Task to carry out
Output exactly the lines between the one holding "Send (949, 754)" and the last line of the data below, both of those lines included.
──────── Data records ────────
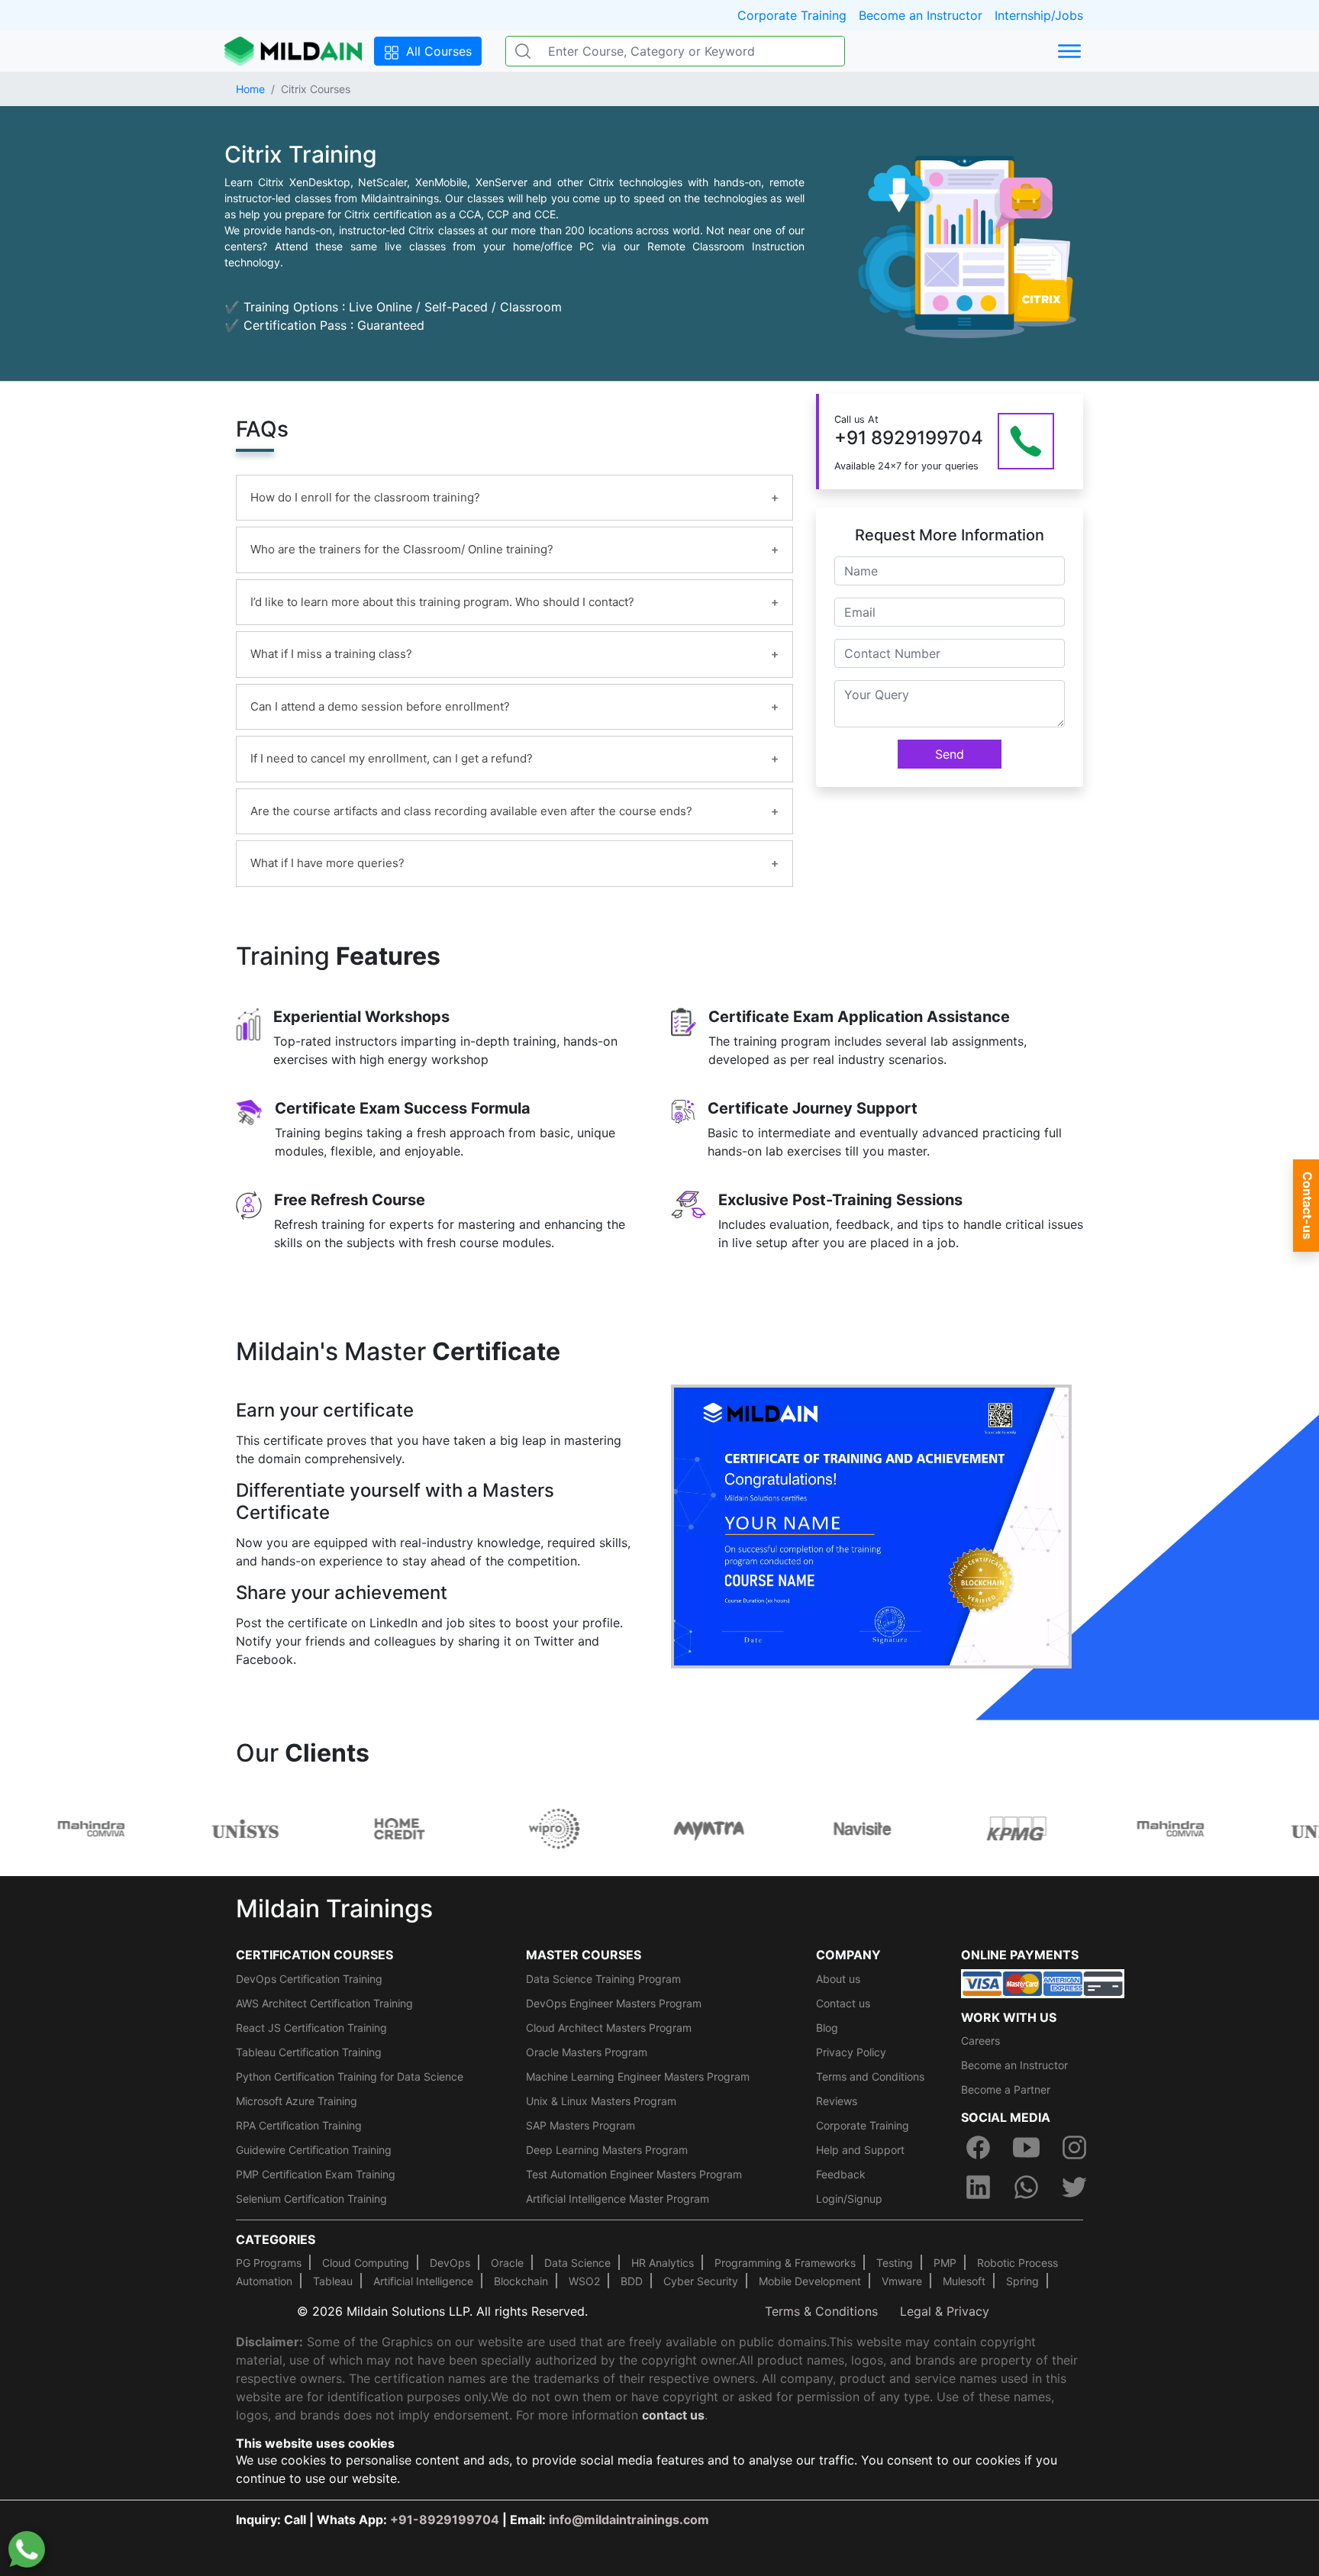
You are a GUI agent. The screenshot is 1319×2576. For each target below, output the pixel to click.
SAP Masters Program (580, 2125)
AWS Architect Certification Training (324, 2003)
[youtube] (1026, 2148)
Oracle (507, 2262)
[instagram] (1075, 2148)
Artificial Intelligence (423, 2281)
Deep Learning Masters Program (607, 2149)
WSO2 (584, 2281)
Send (949, 754)
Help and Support (860, 2149)
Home (250, 88)
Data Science (577, 2262)
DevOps (450, 2262)
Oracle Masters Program (586, 2052)
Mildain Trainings (334, 1908)
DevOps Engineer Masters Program (613, 2003)
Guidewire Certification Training (314, 2149)
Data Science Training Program (603, 1978)
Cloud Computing (365, 2262)
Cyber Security (700, 2281)
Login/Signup (849, 2198)
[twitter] (1075, 2187)
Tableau (333, 2281)
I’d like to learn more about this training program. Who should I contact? (442, 602)
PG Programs (269, 2262)
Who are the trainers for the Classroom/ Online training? (401, 549)
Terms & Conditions (821, 2311)
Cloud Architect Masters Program (609, 2027)
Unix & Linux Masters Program (601, 2100)
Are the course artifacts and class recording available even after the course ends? (471, 811)
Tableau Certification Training (309, 2052)
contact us (673, 2415)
────────
Exercise solution
Send (949, 754)
Help and Support (860, 2149)
Home (250, 88)
Data Science (577, 2262)
DevOps (450, 2262)
Oracle Masters Program (586, 2052)
Mildain Trainings (334, 1908)
DevOps Engineer Masters Program (613, 2003)
Guidewire Certification Training (314, 2149)
Data Science Training Program (603, 1978)
Cloud Computing (365, 2262)
Cyber Security (700, 2281)
Login/Signup (849, 2198)
[twitter] (1075, 2187)
Tableau (333, 2281)
I’d like to learn more about this training program. Who should I contact? (442, 602)
PG Programs (269, 2262)
Who are the trainers for the Classroom/ Online training? (401, 549)
Terms & Conditions (821, 2311)
Cloud Architect Masters Program (609, 2027)
Unix & Linux Masters Program (601, 2100)
Are the course artifacts and class recording available even after the course ends? (471, 811)
Tableau Certification Training (309, 2052)
contact us (673, 2415)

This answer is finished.